__EXERCISE PROMPT__:
Your response must be the entire set of entries, reproduced word for word.

<<<<

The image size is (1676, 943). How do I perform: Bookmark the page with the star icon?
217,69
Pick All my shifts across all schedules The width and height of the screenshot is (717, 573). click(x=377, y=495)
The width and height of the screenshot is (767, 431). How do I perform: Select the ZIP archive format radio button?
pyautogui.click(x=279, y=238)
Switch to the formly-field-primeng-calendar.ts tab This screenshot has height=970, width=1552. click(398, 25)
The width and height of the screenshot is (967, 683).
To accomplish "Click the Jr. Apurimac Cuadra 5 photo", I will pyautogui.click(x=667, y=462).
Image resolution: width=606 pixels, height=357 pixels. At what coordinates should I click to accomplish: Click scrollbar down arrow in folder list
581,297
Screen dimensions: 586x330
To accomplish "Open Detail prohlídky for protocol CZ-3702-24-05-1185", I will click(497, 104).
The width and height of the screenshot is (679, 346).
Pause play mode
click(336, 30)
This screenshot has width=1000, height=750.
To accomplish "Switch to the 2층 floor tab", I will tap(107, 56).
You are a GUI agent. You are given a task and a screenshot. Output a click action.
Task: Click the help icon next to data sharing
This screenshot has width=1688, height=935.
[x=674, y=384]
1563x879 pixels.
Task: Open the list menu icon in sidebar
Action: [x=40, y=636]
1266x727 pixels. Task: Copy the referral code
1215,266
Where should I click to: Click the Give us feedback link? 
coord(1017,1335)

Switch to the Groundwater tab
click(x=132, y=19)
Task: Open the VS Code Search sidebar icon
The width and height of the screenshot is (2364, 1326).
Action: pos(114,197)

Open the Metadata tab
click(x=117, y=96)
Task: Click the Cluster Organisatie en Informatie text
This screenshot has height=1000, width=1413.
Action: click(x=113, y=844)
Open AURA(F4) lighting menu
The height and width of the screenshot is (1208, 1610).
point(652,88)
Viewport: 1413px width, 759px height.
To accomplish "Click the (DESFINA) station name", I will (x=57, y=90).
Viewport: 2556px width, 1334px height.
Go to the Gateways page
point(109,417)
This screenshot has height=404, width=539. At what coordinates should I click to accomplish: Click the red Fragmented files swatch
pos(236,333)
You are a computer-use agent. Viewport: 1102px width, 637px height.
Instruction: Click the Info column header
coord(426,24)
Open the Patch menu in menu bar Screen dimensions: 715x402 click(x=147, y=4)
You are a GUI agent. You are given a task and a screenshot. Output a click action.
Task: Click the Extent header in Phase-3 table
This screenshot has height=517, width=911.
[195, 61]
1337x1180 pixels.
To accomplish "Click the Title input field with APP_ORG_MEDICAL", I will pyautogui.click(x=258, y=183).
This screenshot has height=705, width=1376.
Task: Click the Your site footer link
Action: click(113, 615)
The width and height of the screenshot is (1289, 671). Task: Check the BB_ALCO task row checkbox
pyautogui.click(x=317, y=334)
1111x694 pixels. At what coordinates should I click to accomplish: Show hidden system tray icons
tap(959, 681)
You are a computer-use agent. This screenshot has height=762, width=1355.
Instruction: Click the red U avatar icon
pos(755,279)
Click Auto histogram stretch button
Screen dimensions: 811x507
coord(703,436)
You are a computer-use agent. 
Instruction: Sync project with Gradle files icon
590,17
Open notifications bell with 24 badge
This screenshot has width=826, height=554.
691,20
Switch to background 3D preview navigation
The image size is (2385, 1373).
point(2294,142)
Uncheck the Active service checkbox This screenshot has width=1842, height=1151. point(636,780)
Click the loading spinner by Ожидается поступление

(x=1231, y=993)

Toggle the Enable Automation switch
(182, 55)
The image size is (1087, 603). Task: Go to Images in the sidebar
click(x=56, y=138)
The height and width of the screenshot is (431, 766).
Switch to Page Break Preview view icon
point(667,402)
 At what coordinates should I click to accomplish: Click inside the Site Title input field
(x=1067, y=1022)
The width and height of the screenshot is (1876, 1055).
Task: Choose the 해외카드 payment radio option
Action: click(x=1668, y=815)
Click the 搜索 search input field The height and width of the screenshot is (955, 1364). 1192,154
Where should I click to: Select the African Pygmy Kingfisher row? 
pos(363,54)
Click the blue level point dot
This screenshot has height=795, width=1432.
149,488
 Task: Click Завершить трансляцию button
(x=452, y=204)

>>>>

__EXERCISE OUTPUT__:
The image size is (1676, 943). How do I perform: Bookmark the page with the star icon?
217,69
Pick All my shifts across all schedules The width and height of the screenshot is (717, 573). click(x=377, y=495)
The width and height of the screenshot is (767, 431). How do I perform: Select the ZIP archive format radio button?
pyautogui.click(x=279, y=238)
Switch to the formly-field-primeng-calendar.ts tab This screenshot has height=970, width=1552. click(398, 25)
The width and height of the screenshot is (967, 683).
To accomplish "Click the Jr. Apurimac Cuadra 5 photo", I will pyautogui.click(x=667, y=462).
Image resolution: width=606 pixels, height=357 pixels. At what coordinates should I click to accomplish: Click scrollbar down arrow in folder list
581,297
Screen dimensions: 586x330
To accomplish "Open Detail prohlídky for protocol CZ-3702-24-05-1185", I will click(497, 104).
The width and height of the screenshot is (679, 346).
Pause play mode
click(336, 30)
This screenshot has width=1000, height=750.
To accomplish "Switch to the 2층 floor tab", I will tap(107, 56).
You are a GUI agent. You are given a task and a screenshot. Output a click action.
Task: Click the help icon next to data sharing
This screenshot has width=1688, height=935.
[x=674, y=384]
1563x879 pixels.
Task: Open the list menu icon in sidebar
Action: [x=40, y=636]
1266x727 pixels. Task: Copy the referral code
1215,266
Where should I click to: Click the Give us feedback link? 
coord(1017,1335)

Switch to the Groundwater tab
click(x=132, y=19)
Task: Open the VS Code Search sidebar icon
The width and height of the screenshot is (2364, 1326).
Action: pos(114,197)

Open the Metadata tab
click(x=117, y=96)
Task: Click the Cluster Organisatie en Informatie text
This screenshot has height=1000, width=1413.
Action: click(x=113, y=844)
Open AURA(F4) lighting menu
The height and width of the screenshot is (1208, 1610).
point(652,88)
Viewport: 1413px width, 759px height.
To accomplish "Click the (DESFINA) station name", I will (x=57, y=90).
Viewport: 2556px width, 1334px height.
Go to the Gateways page
point(109,417)
This screenshot has height=404, width=539. At what coordinates should I click to accomplish: Click the red Fragmented files swatch
pos(236,333)
You are a computer-use agent. Viewport: 1102px width, 637px height.
Instruction: Click the Info column header
coord(426,24)
Open the Patch menu in menu bar Screen dimensions: 715x402 click(x=147, y=4)
You are a GUI agent. You are given a task and a screenshot. Output a click action.
Task: Click the Extent header in Phase-3 table
This screenshot has height=517, width=911.
[195, 61]
1337x1180 pixels.
To accomplish "Click the Title input field with APP_ORG_MEDICAL", I will pyautogui.click(x=258, y=183).
This screenshot has height=705, width=1376.
Task: Click the Your site footer link
Action: click(113, 615)
The width and height of the screenshot is (1289, 671). Task: Check the BB_ALCO task row checkbox
pyautogui.click(x=317, y=334)
1111x694 pixels. At what coordinates should I click to accomplish: Show hidden system tray icons
tap(959, 681)
You are a computer-use agent. This screenshot has height=762, width=1355.
Instruction: Click the red U avatar icon
pos(755,279)
Click Auto histogram stretch button
Screen dimensions: 811x507
coord(703,436)
You are a computer-use agent. 
Instruction: Sync project with Gradle files icon
590,17
Open notifications bell with 24 badge
This screenshot has width=826, height=554.
691,20
Switch to background 3D preview navigation
The image size is (2385, 1373).
point(2294,142)
Uncheck the Active service checkbox This screenshot has width=1842, height=1151. point(636,780)
Click the loading spinner by Ожидается поступление

(x=1231, y=993)

Toggle the Enable Automation switch
(182, 55)
The image size is (1087, 603). Task: Go to Images in the sidebar
click(x=56, y=138)
The height and width of the screenshot is (431, 766).
Switch to Page Break Preview view icon
point(667,402)
 At what coordinates should I click to accomplish: Click inside the Site Title input field
(x=1067, y=1022)
The width and height of the screenshot is (1876, 1055).
Task: Choose the 해외카드 payment radio option
Action: click(x=1668, y=815)
Click the 搜索 search input field The height and width of the screenshot is (955, 1364). 1192,154
Where should I click to: Select the African Pygmy Kingfisher row? 
pos(363,54)
Click the blue level point dot
This screenshot has height=795, width=1432.
149,488
 Task: Click Завершить трансляцию button
(x=452, y=204)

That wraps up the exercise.